- **Instruction**
Copy out, word for word, every line of the entries from the one containing "You are a computer-use agent. 456x368 pixels." down to the final line of the entries, including both of those lines.

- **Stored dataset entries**
□ □ □ □ □

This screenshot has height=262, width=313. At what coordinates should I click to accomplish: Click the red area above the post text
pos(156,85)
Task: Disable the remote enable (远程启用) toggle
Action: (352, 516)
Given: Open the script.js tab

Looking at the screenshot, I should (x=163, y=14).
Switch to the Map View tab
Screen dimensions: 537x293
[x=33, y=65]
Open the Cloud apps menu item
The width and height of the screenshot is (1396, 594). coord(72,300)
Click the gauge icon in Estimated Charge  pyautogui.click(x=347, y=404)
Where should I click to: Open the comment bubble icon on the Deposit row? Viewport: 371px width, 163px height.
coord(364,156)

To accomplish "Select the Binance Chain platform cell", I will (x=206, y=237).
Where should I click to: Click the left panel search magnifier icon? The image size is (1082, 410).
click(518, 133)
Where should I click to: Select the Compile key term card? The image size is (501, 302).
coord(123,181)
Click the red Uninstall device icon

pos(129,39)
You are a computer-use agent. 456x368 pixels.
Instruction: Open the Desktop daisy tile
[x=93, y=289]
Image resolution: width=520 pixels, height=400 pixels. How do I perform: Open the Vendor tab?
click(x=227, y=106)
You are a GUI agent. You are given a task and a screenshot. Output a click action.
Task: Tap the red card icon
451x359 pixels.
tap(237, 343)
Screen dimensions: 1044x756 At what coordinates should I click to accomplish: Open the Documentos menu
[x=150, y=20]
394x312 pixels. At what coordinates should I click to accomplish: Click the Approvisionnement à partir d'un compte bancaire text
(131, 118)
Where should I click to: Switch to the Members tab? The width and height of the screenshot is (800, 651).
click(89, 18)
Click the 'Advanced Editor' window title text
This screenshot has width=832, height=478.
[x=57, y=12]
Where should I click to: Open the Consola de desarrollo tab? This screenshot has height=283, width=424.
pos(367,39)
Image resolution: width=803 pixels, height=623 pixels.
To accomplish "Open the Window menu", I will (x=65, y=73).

□ □ □ □ □

- **Response**
You are a computer-use agent. 456x368 pixels.
Instruction: Open the Desktop daisy tile
[x=93, y=289]
Image resolution: width=520 pixels, height=400 pixels. How do I perform: Open the Vendor tab?
click(x=227, y=106)
You are a GUI agent. You are given a task and a screenshot. Output a click action.
Task: Tap the red card icon
451x359 pixels.
tap(237, 343)
Screen dimensions: 1044x756 At what coordinates should I click to accomplish: Open the Documentos menu
[x=150, y=20]
394x312 pixels. At what coordinates should I click to accomplish: Click the Approvisionnement à partir d'un compte bancaire text
(131, 118)
Where should I click to: Switch to the Members tab? The width and height of the screenshot is (800, 651).
click(89, 18)
Click the 'Advanced Editor' window title text
This screenshot has width=832, height=478.
[x=57, y=12]
Where should I click to: Open the Consola de desarrollo tab? This screenshot has height=283, width=424.
pos(367,39)
Image resolution: width=803 pixels, height=623 pixels.
To accomplish "Open the Window menu", I will (x=65, y=73).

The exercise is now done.